Here’s how Dr. Anthony Fauci emailed his team during the Covid-19 pandemic. He was the Chief Medical Adviser to the US President and Chief of the US infectious diseases organisation, NIAID.

Fauci uses a construction that could work well when asking for things in business; ‘please’ plus imperative. The imperative form of the verb is the bit that gives the order. In the examples below it’s take, see, fashion. It can often seem a bit abrupt in the workplace (although less abrupt than leaving out the ‘please’).

Fauci uses this structure in requests to his team, like this:

Please take a look

Please take care of this

Please see me tomorrow

Please fashion some responses

This is not typical of business emails, where we often soften the request. We use phrases (in blue) that show respect for the other person’s time. This leads to sentences like;

I wonder if you might have time to take a look

Would it be possible for you to take care of this

Could you come and see me tomorrow

I would be grateful if you could fashion some responses

The initial phrases manage the request. They recognise that you don’t have a right to the person’s time and effort, and give them an opportunity to gracefully decline your request.

We see an extreme example of this in emails exchanged between Hillary Clinton and her team when she was US Secretary of State.

I wanted to ask if you thought it might be possible to get a bit of time with the Secretary.

This very indirect request comes from someone junior and outside the core team. The long qualifying phrase (in blue) contrasts with the direct way the insider group speak to each other. They use much shorter structures:

Let me know if today or tomorrow works for you

So why doesn’t Fauci soften his emails with modifying phrases? We think this construction works for Fauci because he is a highly-respected scientist and is working in a pressured environment. For him and the team, it is important that communication is clear. To do this he makes it short. He often uses short words, structures and indications of politeness; like ‘please’.

EXERCISE 1
In the passage on Fauci's emails, what construction does Fauci use when making requests to his team?
EXERCISE 2
Continue the passage on how Dr. Anthony Fauci phrased requests to his team, starting after its last sentence.

EXCERPTED DATA

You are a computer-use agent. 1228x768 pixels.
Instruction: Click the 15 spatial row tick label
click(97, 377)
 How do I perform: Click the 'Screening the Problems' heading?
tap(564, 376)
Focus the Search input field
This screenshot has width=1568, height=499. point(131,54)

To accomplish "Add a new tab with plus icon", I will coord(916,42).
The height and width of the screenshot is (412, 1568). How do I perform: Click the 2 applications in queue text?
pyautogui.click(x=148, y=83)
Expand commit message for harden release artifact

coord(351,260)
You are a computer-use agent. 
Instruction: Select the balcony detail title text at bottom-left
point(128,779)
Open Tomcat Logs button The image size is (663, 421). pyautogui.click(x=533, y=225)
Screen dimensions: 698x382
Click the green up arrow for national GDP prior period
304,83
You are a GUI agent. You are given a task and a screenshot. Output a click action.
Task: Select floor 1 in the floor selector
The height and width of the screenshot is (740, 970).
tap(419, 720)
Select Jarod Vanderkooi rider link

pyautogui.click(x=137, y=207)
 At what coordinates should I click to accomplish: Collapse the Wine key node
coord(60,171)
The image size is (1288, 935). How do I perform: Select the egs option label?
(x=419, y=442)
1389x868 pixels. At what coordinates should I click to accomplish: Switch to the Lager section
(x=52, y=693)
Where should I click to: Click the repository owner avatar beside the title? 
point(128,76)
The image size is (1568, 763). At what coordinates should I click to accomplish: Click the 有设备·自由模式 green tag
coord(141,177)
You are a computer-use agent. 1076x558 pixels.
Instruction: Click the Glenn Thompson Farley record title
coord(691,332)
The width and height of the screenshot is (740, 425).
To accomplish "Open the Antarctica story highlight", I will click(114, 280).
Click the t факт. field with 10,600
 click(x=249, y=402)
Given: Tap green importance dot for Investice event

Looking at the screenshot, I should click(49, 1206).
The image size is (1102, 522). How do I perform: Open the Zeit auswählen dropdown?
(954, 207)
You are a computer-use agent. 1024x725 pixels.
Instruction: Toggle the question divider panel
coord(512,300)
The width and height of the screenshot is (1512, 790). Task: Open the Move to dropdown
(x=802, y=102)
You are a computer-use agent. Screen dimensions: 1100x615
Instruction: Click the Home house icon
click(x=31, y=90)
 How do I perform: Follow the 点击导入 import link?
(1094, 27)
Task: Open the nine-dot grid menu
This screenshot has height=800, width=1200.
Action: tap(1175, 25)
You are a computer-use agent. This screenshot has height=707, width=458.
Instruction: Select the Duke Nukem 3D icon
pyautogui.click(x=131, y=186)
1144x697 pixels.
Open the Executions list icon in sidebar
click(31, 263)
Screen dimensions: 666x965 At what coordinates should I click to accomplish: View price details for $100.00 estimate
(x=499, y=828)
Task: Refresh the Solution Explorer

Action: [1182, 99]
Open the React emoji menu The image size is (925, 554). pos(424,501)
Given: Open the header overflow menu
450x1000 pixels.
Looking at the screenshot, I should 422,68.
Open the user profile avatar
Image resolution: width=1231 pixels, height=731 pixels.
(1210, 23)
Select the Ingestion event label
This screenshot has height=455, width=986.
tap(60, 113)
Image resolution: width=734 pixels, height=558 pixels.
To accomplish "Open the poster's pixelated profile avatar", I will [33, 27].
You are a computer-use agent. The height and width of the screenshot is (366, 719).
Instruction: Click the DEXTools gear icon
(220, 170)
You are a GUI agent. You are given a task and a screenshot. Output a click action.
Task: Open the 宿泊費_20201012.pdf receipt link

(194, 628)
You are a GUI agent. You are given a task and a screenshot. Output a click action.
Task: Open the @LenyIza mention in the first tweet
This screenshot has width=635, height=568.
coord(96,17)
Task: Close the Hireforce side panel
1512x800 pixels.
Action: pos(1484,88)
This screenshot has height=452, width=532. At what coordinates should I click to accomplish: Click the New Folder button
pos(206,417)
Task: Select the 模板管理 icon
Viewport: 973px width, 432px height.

TASK ANSWER 1
He uses "please" followed by an imperative verb.

TASK ANSWER 2
He is senior to everyone else. Office hierarchy plays a role in how we communicate. As the senior member of the team, there is less requirement for him to show deference in his emails. His role entitles him to ask other people to do things for him, and his team is expecting requests and delegated tasks. Like Clinton, he uses shorter structures, but he is not impolite.

In contrast to the formal hierarchy, we can also see a friendliness between the team. They know each other well and understand their work pressures. So there is less need for formal politeness in their email communication. Fauci uses the informal expression ‘what say you?’ with his team.

This is in contrast to the language used by people from outside the organisation writing to Fauci. They show their respectfulness in more formal qualified structures, like;

I'm just wondering how your opinion about the possibility of containment and how fast we are approaching a pandemic has changed.

One way to avoid long ‘I’m just wondering if…’ phrases is to use  ‘please’ as a shortcut to politeness in requests. It may seem surprising, but as we have shown above, requests at work, do often not include ‘please’. In a pressured workplace, Fauci manages to be both clear (imperative) and polite (please), without lengthy qualifying phrases. For example, his use of ‘Please take a look’.

Fauci also uses a standardised phrase at the beginning of emails. Rather than the typical ‘I hope you’re well’, many of Fauci’s emails begin with:

Thank you for your note.

Phrases like this offer the writer a way to be neutral and measured, and are particularly useful when you want to acknowledge the other person but don't have a personal connection with them. In busy workplaces, they also make it easier to write quickly and effectively. You get the niceties out of the way efficiently. Fauci can now move on to the point of his communication.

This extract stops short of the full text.